They seem similar to me. I want to know how to use them. What's the difference in structure?

  • What do you mean by "structure"?
    – edwinksl
    Aug 3, 2016 at 5:05
  • Check grsync, a graphical version of rsync ( install with sudo apt-get install grsync). There you will see how powerful rsync is. Minding this, cp is powerful too, but its focus is not in synchronization, and so, less configurable in that sense.
    – user308164
    Aug 3, 2016 at 7:43

2 Answers 2


Being brief (a small book could be written on the topic), maybe it is useful to think like this:

  • cp is for duplicating stuff and by default only ensures files have unique full path names
  • rsync is for synchronising stuff and uses the size and timestamp of files to decide if they should be replaced. It has many more options and capabilities than cp

Using their various options, you can use either of them for many tasks, for example cp -u can replace only files that are newer, as rsync is used to do.
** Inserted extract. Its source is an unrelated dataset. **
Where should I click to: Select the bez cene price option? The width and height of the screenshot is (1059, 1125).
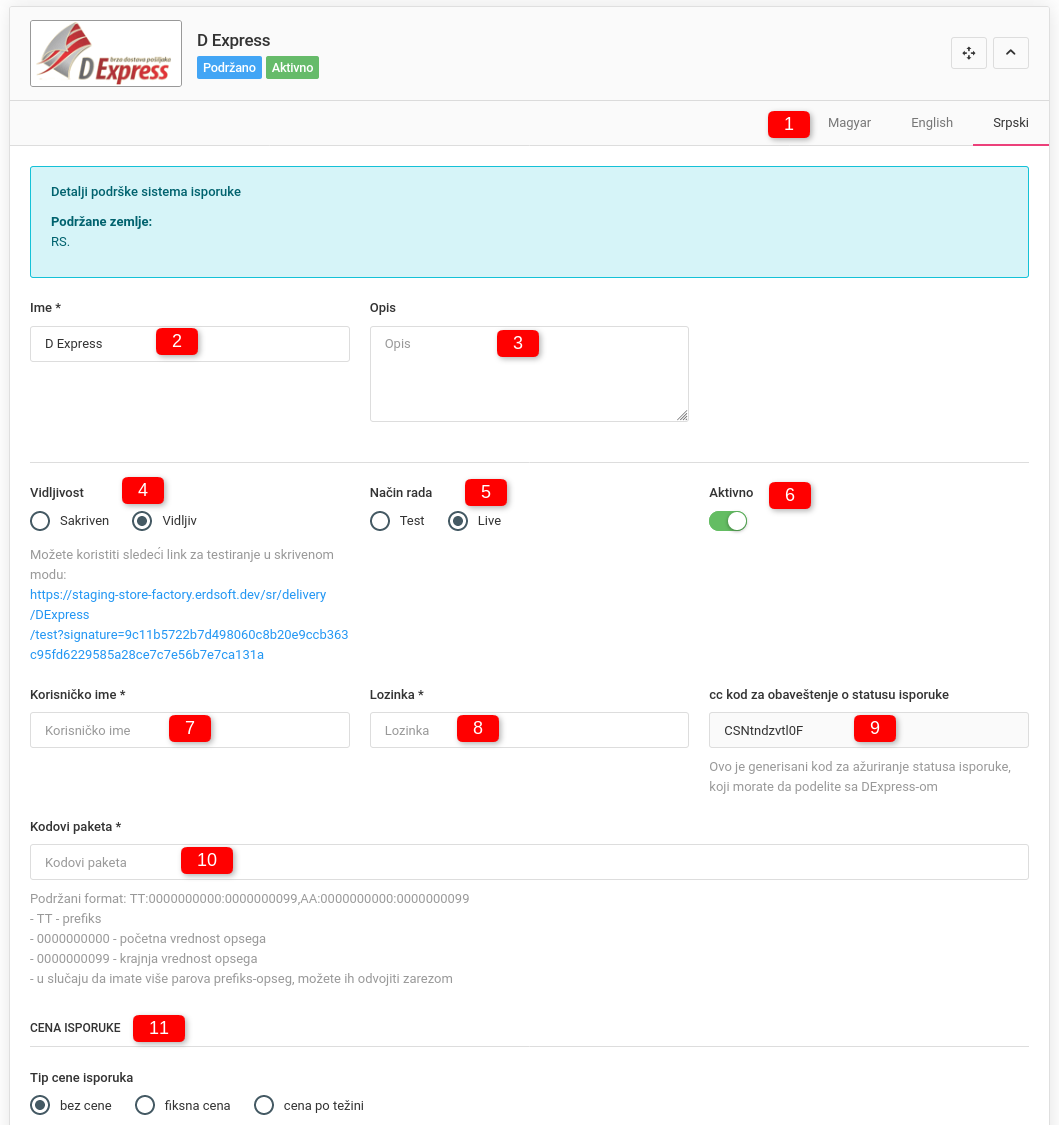pyautogui.click(x=40, y=1105)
But there are some tasks where one has advantages over the other

You might as well use cp when you want to make a local duplicate file or directory. For example, you want to edit an important file, so you make a backup first:

cp .bashrc bashrc-bak

Making rsync do this would require three more keystrokes, so why bother? If you want to duplicate a directory

cp -r ~/Desktop/cakes ~/Recipes/cakes

serves you well. Why bother typing rsync -a? Well you might, since its -v verbose option gives more interesting and useful output.
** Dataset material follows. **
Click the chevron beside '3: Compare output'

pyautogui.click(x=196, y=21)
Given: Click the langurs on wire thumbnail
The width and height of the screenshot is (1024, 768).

However, let's say you're updating a backup of some directory on your system on a flash drive. The directory already exists on the flash drive, and you just want to sync the files so it has the latest version of your stuff. rsync is much faster than cp for this, because it will check file sizes and timestamps to see which ones need to be updated, and you can add more refinements. You can even make it do a checksum instead of the default 'quick check', although this will take longer.

You can also use rsync to copy or sync files to a remote machine, or make is run as a daemon. Humble cp can't do such fancy things.

To learn the options and syntax ("structure"?) (which is very similar) read man and info pages and practise!


cp is simple tool that was here since ever and it is used for simply copy from one place to another on your local filesystem. It does just blind copy and might ask for overwriting the files.

On the other side, rsync is complex tool to syncing two directories/files, not necessarily on the same filesystem (you can rsync over ssh, ftp, ...) and it has a lot of features to save your bandwidth or time (does not have to copy everything, if the files are the same).